The second attempt was a little better. I replaced one of the egg whites with one whole egg. Then, I increased the coconut milk and made a coconut simple syrup with shredded coconut and coconut extract. Once the cake was baked, I brushed it with the delicious coconut simple syrup. Simple syrup is one part water with one part sugar. The second coconut cake has you guessed it, still dry… I was so determined to get it right; my white cake recipe stands in the balance. Back to try again…

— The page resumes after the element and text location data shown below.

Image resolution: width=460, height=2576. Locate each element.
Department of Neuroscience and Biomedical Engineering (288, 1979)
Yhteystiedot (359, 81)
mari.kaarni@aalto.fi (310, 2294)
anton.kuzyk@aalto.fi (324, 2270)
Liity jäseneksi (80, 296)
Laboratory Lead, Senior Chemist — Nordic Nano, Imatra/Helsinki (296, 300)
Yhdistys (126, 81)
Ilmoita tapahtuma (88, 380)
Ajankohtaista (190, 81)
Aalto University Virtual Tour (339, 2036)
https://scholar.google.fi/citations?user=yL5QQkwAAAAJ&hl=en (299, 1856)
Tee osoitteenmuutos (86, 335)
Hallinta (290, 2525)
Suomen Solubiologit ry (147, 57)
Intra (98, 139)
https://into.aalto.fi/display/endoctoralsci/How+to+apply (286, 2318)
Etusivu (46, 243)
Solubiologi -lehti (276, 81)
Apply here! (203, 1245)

As they say, third time is a charm. For the third attempt, I kept the egg whites and replaced the butter with oil. Boy, what a difference did it make? By adding the oil, I was able to make everything in one bowl (you know I love my one-bowl recipes). The coconut cake was moist with a delicate tender crumb. This time I added another tester to see if what I was tasting was not just in my head. It was a winner… The coconut flavor was very subtle, but you could taste it. However, I wanted to go a bit further to make it even moister. Why would I keep going? Good question… However, I went back to the kitchen again. At this point, I had no more twirl and was more like a borderline obsessed recipe scientist.
Finally, my last attempt. This time around, I kept everything else the same but replaced the egg whites with whole eggs. I loved this version of the coconut cake. It was moister than the last three and perfect. So, I happily paired it with a coconut Italian Meringue Buttercream and decorated it with unsweetened coconut flakes. OMG, it was by far the most delicious coconut cake I have ever had. I am doing a happy dance and thinking about having another slice. You have to try it for yourself. I assure you it so good. Cue the music, Bob Marley “One Love” while you enjoy a slice.